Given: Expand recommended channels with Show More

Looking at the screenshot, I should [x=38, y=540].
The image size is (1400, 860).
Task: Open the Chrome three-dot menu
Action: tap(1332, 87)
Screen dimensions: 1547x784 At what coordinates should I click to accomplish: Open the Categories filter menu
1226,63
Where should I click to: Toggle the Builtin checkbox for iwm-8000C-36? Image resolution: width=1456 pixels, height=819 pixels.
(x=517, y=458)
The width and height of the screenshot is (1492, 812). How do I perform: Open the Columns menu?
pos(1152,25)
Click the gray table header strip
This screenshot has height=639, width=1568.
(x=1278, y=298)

- - - - -

• [Instructions to follow]:
Supply the entire listing above again, word for word.

• [Answer to this exercise]:
Given: Expand recommended channels with Show More

Looking at the screenshot, I should [x=38, y=540].
The image size is (1400, 860).
Task: Open the Chrome three-dot menu
Action: tap(1332, 87)
Screen dimensions: 1547x784 At what coordinates should I click to accomplish: Open the Categories filter menu
1226,63
Where should I click to: Toggle the Builtin checkbox for iwm-8000C-36? Image resolution: width=1456 pixels, height=819 pixels.
(x=517, y=458)
The width and height of the screenshot is (1492, 812). How do I perform: Open the Columns menu?
pos(1152,25)
Click the gray table header strip
This screenshot has height=639, width=1568.
(x=1278, y=298)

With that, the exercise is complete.